Condense the paragraph of "The Dancer" that begins "The air conditioning in my car" into a shorter version that retains its main facts.

» DOCUMENT SEGMENT:
■ ■ ■ ■ ■ ■ ■
The Dancer

Maryam Kazeem

 


Still from The Broom (2019), Maryam Kazeem


I’m holding on to a burly broom made of kanekalon hair. Brown braids, blue braids, orange dreads, classic black braids, and red twists are woven together in what can only be described as a strange monstrosity. I’m waiting in the parking lot of Freedom Park for Ema who has agreed to shoot footage of me sweeping this broom around Lagos Island. 

The air conditioning in my car is blowing at full power, but it doesn’t stop my dress from clinging to my lower back. I step out of the car to pass the time by walking up and down the block, without the broom, to settle my nerves. I was hoping for an empty street, which isn’t quite the case. I take in the sundry faces of my soon-to-be audience, wondering if they’ll look up when they see me pass by –whether I prefer that to them looking the other way. What am I doing here? The broom is still in the car, and no one has seen it yet. I attract the attention of a few men on the street, but for now I’m just a woman in a black dress and flip flops, sidestepping the refuse strewed by the perimeter of the road. I bleed in with the other passersby walking around on an early Sunday afternoon. 

When Ema arrives I’m nervous, but I try not to show it. I am both director and performer today. 

As she sets up her camera, I look around at the people who have decided to spend a few hours with me. The eager young men who have agreed to deter anyone from asking us if we have permission to shoot. My cousin holding my cash and wallet to pay them once we finish, and Ema equipped, with the camera hoisted on her shoulder. I throw the black T-shirt with white graphic print I planned to wear as part of my costume back inside the car.

Okay, all set, she says. You ready?

I collect the hefty broom from my cousin, and pull down the bunched fabric of my dress, while cracking my neck from side to side. 

I want to joke and say, let’s make history, but instead I take a deep breath and say, let’s dance. 

* * *

It begins with a headline: twenty-six Nigerian teenage girls have just drowned in the Mediterranean and no one knows their names. 

Sitting in my apartment in Lagos, I think about the ocean. It occurs to me that I often avoid swimming in the Atlantic Ocean from this side of the equator. I think about the girls and how the water held both promise and demise for them. I think about the brutality of their deaths. 

The conversation about the twenty-six girls lingers for a few weeks. 

Sex trafficking is such a tragedy, people say. You have to wonder what could make them leave home knowing it would be such a risky journey to their final destination, the journalists ponder. After a few months the conversation settles. The memory of their tragedy is drowned out by a different one.

I watch a few documentaries on YouTube sitting on the couch in my apartment in Lagos about sex trafficking and migration. The journalist on the screen asks a young girl who managed to return safely to her home state of Edo after spending a year in Italy with a wicked Madam, “What do you think would have happened if you tried to escape?” The young woman on the screen responds, but the journalist isn’t satisfied with her answer. I’m not satisfied with the question.
■ ■ ■ ■ ■ ■ ■
» DATA EXCERPT:
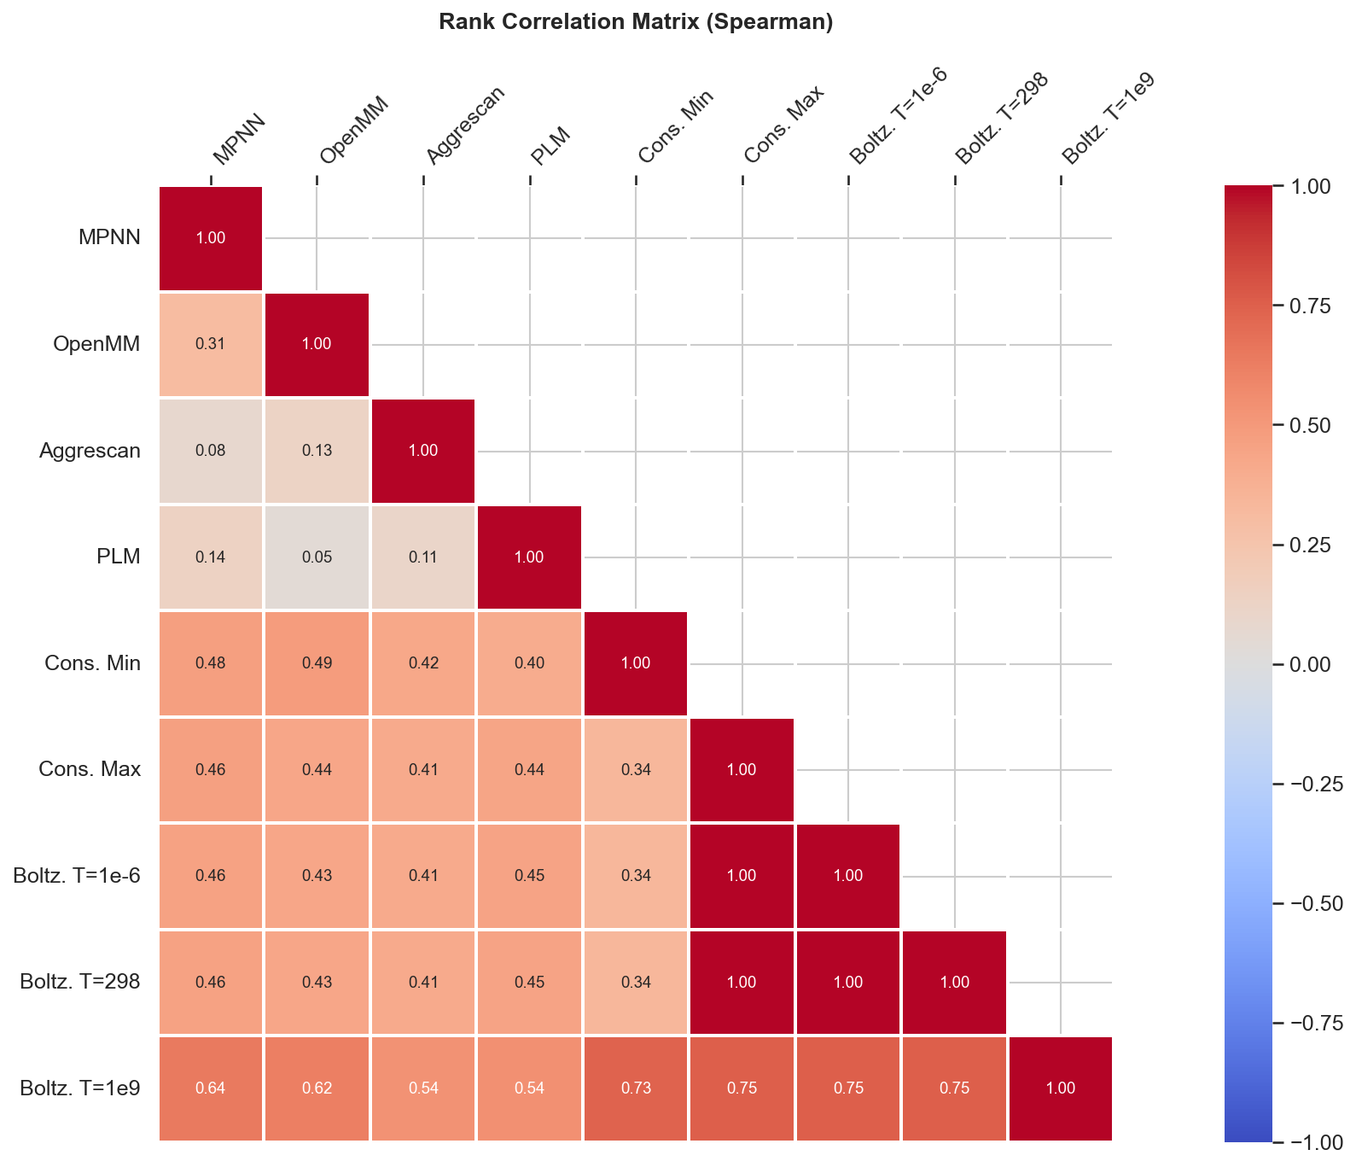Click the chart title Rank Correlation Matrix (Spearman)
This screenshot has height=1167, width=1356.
■ ■ ■ ■ ■ ■ ■
» RESULT FOR THIS TASK:
Even with the car's air conditioning at full power, my dress clings to my lower back. To settle my nerves, I leave the broom in the car and walk up and down the block. The street is not as empty as I had hoped. I study the faces of my soon-to-be audience, uncertain whether I would prefer them to look up or look away, and I wonder what I am doing there. No one has seen the broom yet. A few men notice me, but for now I am only a woman in a black dress and flip flops, stepping around the refuse at the edge of the road and blending in with the other passersby on an early Sunday afternoon.